Colgada del cuello llevaba una media luna de plata. Joanna sabía quién era. Aunque no la conocía, todos hablaban de ella, con susurros, con admiración y voz maravillada.

Era la más anciana de las ancianas, la más sabia entre los sabios. Era la Dómina.

Le quitó la capa a Joanna, dejándola con la túnica blanca y la banda verde. Joanna oyó un suspiro, como el flujo de una brisa suave entre la multitud que la contemplaba. La mujer señaló las campanillas y la vela que llevaba. Joanna levantó una mano y ella le encendió la vela con su antorcha. Luego le dijo:

—Da luz a la gente.

Joanna caminó lentamente bordeando el círculo, con la vela en el cono protector levantada, protegiendo la llama con la otra mano. Los otros le acercaban sus velas, las encendían y las protegían con cuidado hasta llevarlas a prender una serie de pequeñas hogueras alrededor del círculo.

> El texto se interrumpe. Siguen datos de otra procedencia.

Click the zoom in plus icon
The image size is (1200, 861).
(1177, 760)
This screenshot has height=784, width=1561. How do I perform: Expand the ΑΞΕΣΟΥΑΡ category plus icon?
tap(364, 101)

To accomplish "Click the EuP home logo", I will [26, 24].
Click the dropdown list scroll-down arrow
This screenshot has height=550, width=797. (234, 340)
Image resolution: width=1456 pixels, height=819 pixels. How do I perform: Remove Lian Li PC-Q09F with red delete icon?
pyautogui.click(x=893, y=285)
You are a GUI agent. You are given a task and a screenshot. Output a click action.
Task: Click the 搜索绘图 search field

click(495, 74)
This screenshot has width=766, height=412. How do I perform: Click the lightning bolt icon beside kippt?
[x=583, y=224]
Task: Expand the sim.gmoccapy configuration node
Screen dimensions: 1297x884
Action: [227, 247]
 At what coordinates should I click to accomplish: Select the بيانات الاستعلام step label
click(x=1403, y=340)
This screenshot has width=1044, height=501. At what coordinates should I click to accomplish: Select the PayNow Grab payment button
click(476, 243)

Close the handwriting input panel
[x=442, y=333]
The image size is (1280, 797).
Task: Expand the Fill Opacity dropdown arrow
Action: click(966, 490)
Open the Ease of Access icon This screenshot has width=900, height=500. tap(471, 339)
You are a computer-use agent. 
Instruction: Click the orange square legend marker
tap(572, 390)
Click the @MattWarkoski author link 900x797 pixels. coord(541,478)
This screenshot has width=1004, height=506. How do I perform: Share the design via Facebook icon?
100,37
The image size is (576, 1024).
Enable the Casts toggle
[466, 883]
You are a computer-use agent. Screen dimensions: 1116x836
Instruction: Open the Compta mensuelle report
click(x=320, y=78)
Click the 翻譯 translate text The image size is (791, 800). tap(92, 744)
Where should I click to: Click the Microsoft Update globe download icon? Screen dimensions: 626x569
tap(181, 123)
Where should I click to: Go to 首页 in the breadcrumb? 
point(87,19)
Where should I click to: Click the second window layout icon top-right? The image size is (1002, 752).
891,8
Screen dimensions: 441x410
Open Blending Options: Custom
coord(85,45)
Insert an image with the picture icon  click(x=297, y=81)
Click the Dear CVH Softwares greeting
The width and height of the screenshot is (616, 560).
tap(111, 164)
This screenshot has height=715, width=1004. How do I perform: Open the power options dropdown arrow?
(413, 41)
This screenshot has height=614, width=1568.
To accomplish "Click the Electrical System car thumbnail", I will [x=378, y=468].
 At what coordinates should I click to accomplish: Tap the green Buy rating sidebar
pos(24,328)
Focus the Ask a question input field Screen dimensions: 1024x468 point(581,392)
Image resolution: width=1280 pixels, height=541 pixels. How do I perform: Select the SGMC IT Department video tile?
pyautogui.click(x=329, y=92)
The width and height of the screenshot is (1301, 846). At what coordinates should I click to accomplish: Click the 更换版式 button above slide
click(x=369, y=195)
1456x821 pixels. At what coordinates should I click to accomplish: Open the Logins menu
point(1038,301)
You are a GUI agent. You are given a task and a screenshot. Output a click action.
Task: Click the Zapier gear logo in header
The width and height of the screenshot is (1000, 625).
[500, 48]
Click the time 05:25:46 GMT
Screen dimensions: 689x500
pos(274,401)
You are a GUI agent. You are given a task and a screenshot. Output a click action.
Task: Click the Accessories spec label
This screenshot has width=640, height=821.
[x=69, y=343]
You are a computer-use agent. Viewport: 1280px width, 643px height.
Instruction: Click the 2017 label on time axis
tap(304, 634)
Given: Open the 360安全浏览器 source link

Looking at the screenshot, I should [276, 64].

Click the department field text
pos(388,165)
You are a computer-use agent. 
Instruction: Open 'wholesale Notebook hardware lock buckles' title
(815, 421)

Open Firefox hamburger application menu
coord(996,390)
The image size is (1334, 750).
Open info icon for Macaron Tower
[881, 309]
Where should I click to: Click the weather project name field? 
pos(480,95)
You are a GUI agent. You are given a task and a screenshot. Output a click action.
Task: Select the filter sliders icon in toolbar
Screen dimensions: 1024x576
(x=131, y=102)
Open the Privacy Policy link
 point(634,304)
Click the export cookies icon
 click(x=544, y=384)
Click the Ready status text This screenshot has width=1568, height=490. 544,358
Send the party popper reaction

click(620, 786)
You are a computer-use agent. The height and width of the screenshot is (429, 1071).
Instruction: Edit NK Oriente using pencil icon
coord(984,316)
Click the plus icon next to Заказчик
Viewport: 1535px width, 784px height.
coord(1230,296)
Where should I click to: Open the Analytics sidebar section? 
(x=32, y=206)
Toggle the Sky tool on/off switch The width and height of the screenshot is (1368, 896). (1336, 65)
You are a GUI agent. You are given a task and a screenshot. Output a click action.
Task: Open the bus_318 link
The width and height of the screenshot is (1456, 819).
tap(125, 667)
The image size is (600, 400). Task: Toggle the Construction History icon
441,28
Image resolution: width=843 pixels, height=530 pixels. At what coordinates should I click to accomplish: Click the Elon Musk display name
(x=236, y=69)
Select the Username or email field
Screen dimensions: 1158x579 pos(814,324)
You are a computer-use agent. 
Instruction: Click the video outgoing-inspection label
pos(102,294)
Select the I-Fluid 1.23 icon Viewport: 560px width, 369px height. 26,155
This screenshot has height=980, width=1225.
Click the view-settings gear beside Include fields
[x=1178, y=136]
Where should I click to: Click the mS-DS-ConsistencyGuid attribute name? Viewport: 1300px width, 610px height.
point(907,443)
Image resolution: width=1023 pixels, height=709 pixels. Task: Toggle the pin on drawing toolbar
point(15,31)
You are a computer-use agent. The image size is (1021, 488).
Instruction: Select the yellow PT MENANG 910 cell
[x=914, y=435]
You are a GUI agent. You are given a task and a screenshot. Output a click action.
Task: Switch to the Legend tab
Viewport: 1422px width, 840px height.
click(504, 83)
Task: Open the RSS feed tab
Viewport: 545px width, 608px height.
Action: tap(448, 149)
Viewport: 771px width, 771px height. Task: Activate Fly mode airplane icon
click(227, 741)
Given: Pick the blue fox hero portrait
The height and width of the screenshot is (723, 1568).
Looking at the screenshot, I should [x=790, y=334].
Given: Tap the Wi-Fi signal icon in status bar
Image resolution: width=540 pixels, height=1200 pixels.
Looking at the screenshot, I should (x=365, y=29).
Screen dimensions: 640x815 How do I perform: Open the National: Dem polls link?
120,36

Entonces la Dómina llevó de nuevo a Joanna al centro del círculo, y declaró:

—Joanna, has superado la prueba y has encontrado el camino hasta tu gente. Al hacerlo, has demostrado ser uno de los nuestros. Has encendido la luz. Ahora ha llegado el momento de tu iniciación.

El humo de las hogueras llenó el círculo de piedras. Joanna percibió el aroma dulce y penetrante de alguna mezcla de hierbas y supo que la gente estaba utilizando sus conocimientos y su sabiduría para limpiar el espacio sagrado y potenciar el estado de concentración. Joanna vio cómo, al principio lentamente y luego con velocidad acelerada, la muchedumbre agrupada alrededor del círculo empezaba a moverse. Luego, respondiendo a alguna señal que Joanna no percibió, todos avanzaron hasta el interior del anillo que dibujaban las piedras. A medida que avanzaban —más cerca de ella y cada vez más de prisa, y con una serie repetitiva de pasos, como si bailaran—, oyó el cántico.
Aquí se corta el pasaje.